IN THE UNITED STATES DISTRICT COURT FOR THE DISTRICT OF MONTANA MISSOULA DIVISION
JOHN MEYER, CV 21–148–M–DLC
Plaintiff,
vs. ORDER
UNITEDHEALTHCARE INSURANCE COMPANY; BILLINGS CLINIC; and REGIONAL CARE HOSPITAL PARTNERS HOLDINGS, INC., d/b/a RCCH HEALTHCARE,
Defendants.
Before the Court is Defendant Regional Care Hospital Partner’s1 (“RCHP”) Motion to Dismiss Plaintiff John Meyer’s Second Amended Complaint (Doc. 121) pursuant to Federal Rule of Civil Procedure 12(b)(6). (Doc. 130.) Defendants UnitedHealthcare Insurance Company (“United”) and Billings Clinic join RCHP’s Motion to Dismiss. (Docs. 133; 134.) For the reasons herein, the Motion will be granted and the claims dismissed.

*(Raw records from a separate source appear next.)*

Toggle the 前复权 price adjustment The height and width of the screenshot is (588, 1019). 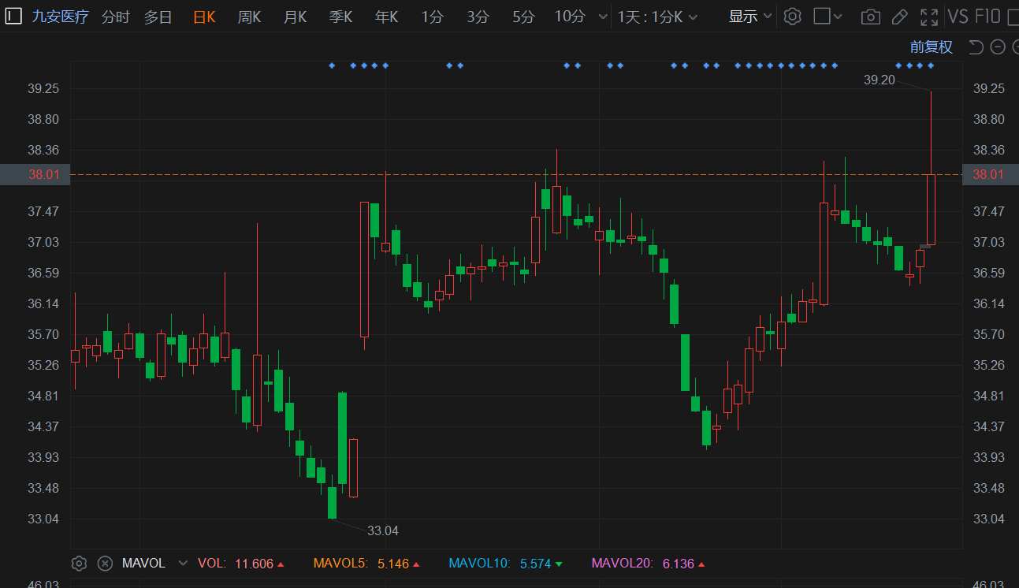[931, 47]
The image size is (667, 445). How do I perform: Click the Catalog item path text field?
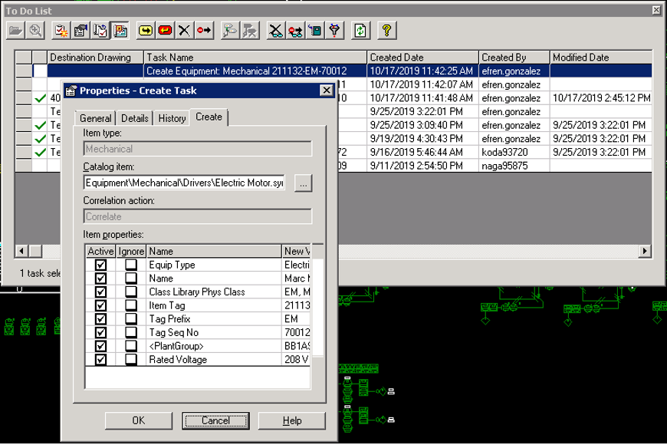coord(184,183)
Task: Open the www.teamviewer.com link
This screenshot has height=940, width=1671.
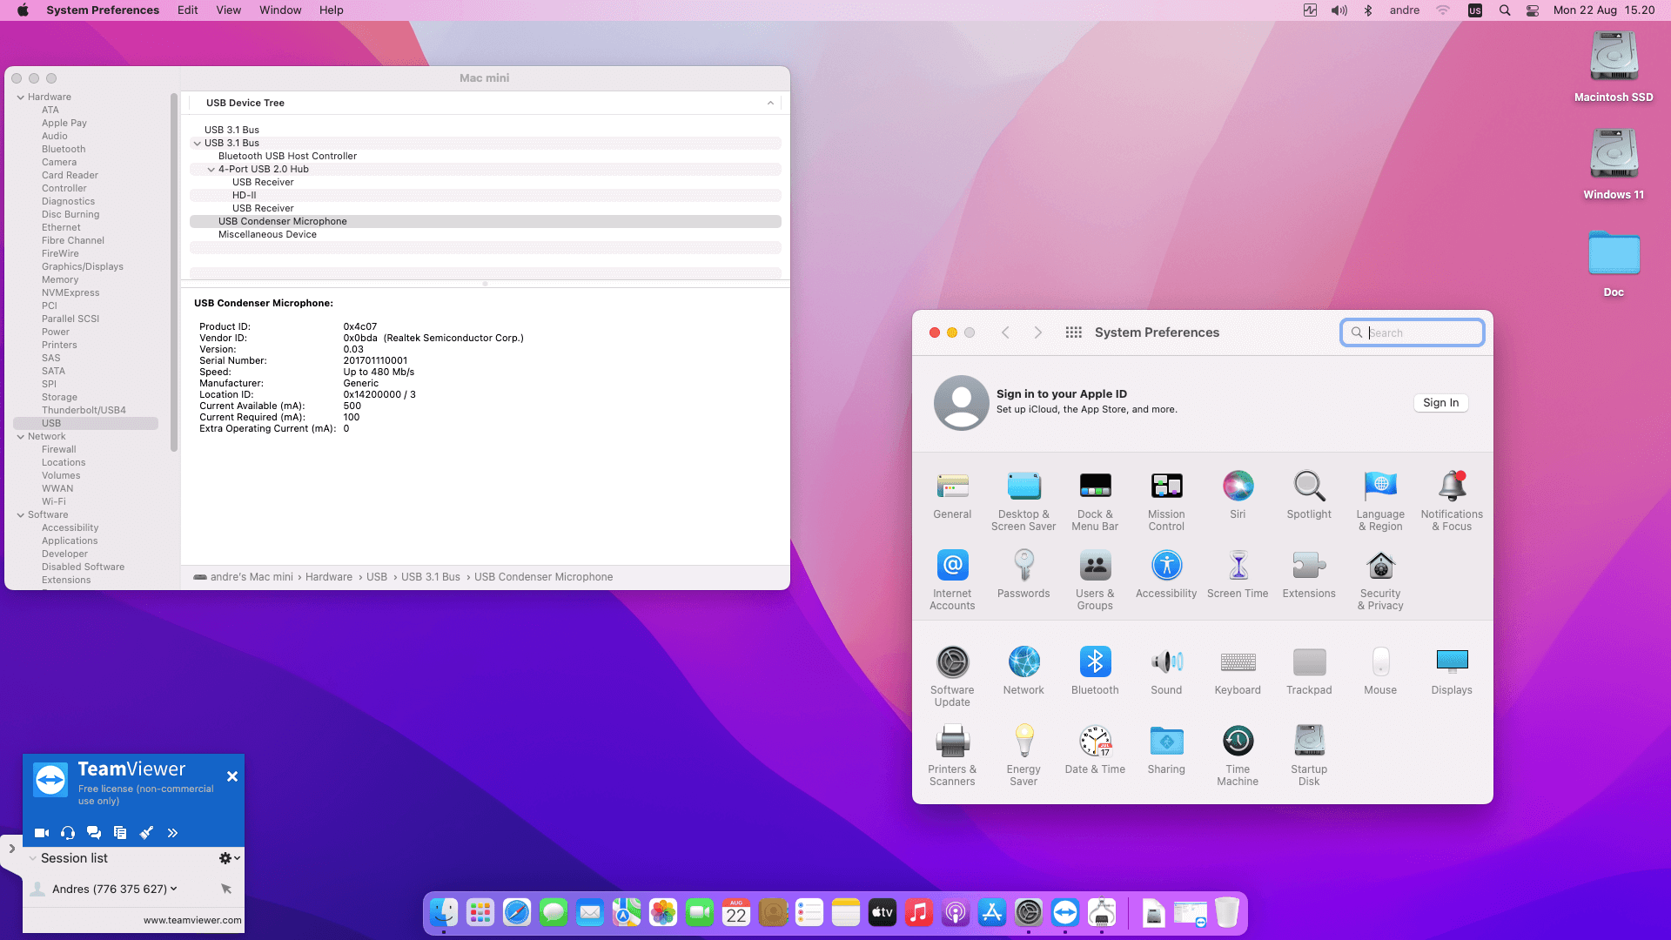Action: coord(192,920)
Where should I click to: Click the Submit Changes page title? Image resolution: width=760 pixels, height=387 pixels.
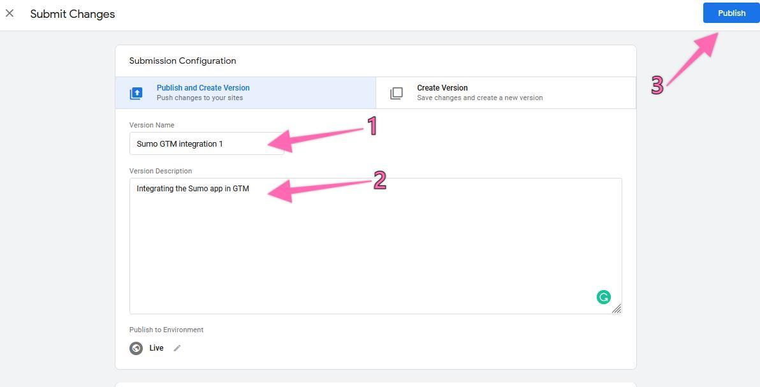(73, 14)
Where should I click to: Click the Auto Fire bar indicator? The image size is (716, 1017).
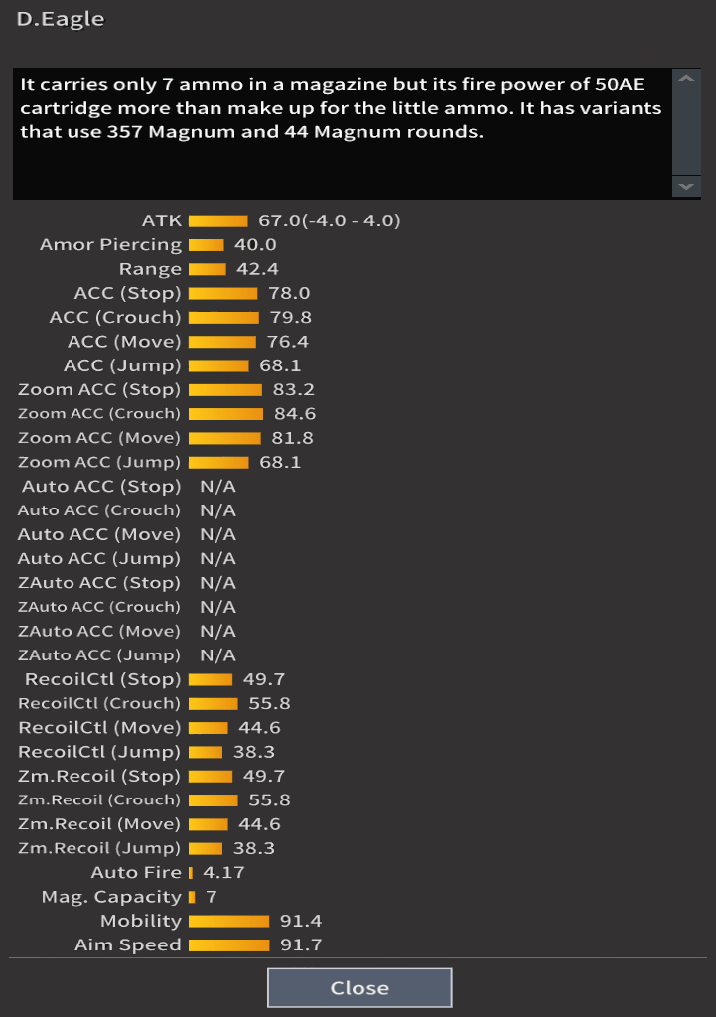[x=191, y=872]
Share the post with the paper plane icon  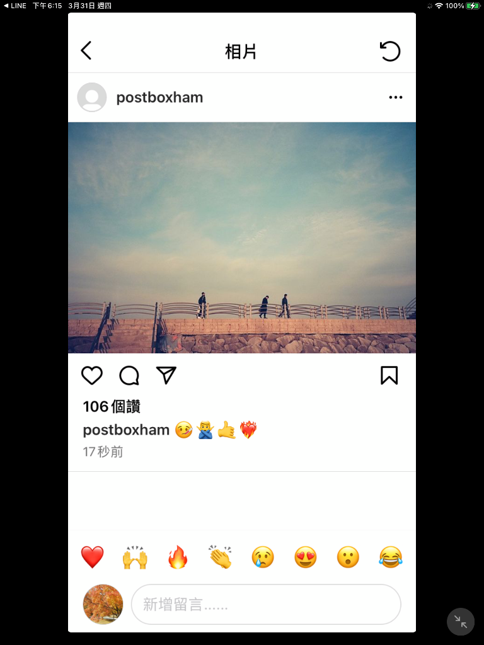[166, 375]
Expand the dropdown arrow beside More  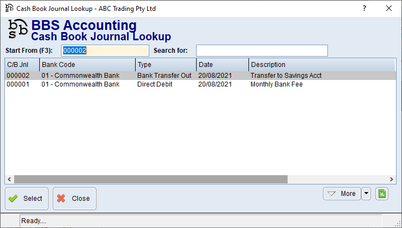(366, 194)
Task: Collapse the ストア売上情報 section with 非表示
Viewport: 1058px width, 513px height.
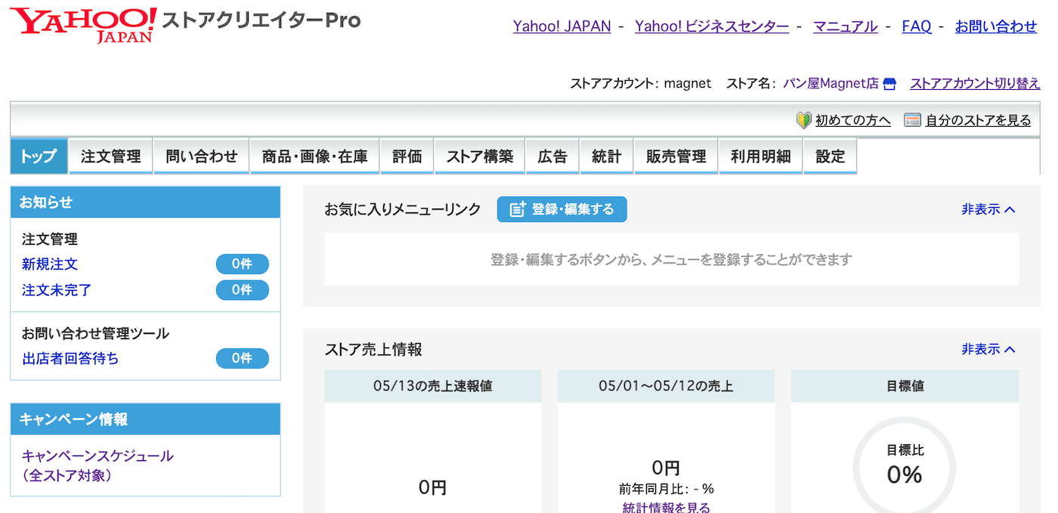Action: click(988, 349)
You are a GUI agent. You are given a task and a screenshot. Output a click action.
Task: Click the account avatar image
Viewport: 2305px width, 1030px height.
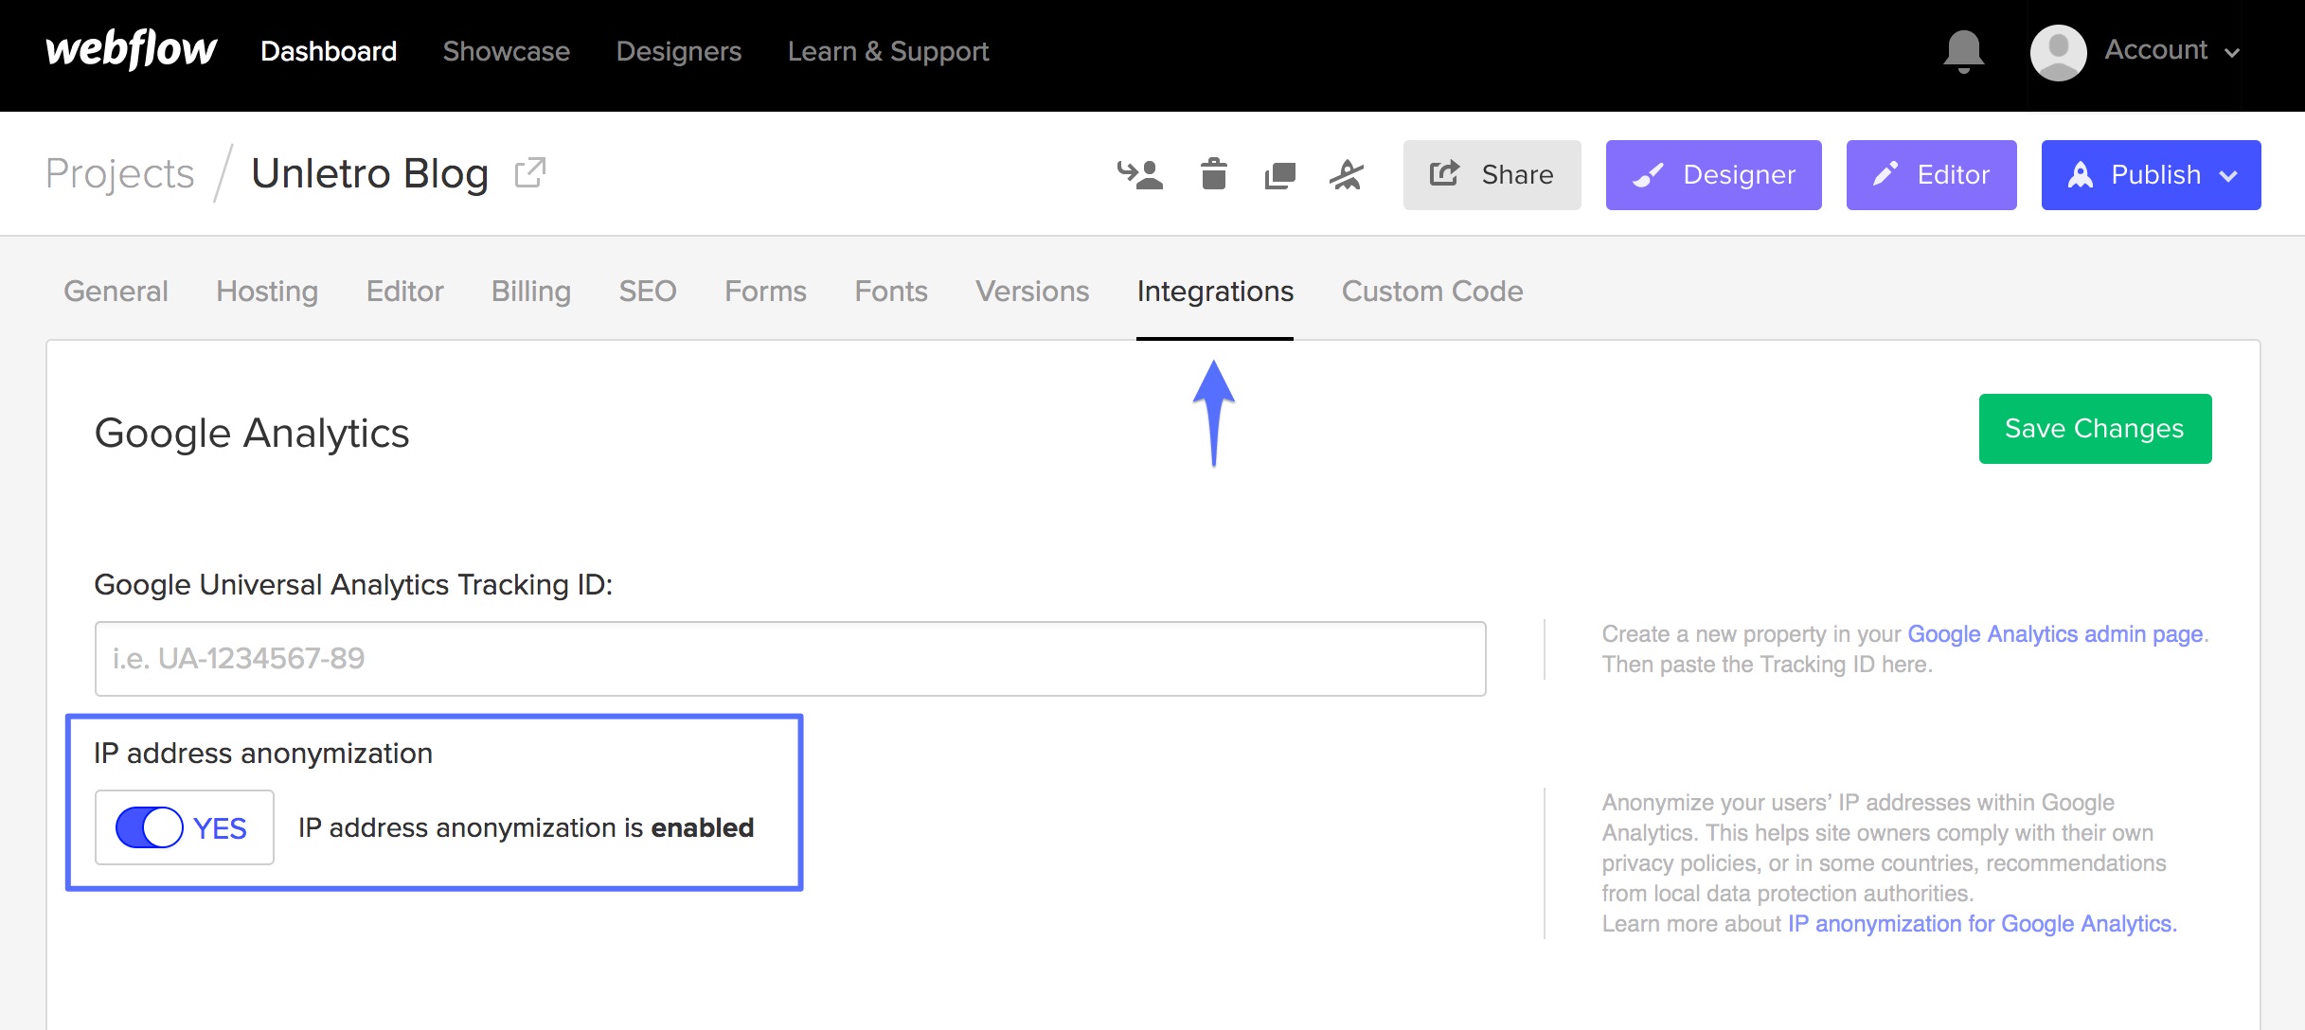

1 Defendants represent that RCCH Healthcare has not been a registered entity in Montana for several years. The appropriate entity is RCHP Billings-Missoula, LLC. The latter operates Community Medical Center in Missoula and will be referred to as such throughout this Order. FACTUAL BACKGROUND2 In December 2015, Meyer was involved in a serious ski accident at Big Sky
Resort. After the accident, Meyer spent approximately two weeks at Billings Clinic in 2015 and another two weeks undergoing mental and physical rehabilitation at Missoula Community Medical Center (“Community”) from 2015 to early 2016.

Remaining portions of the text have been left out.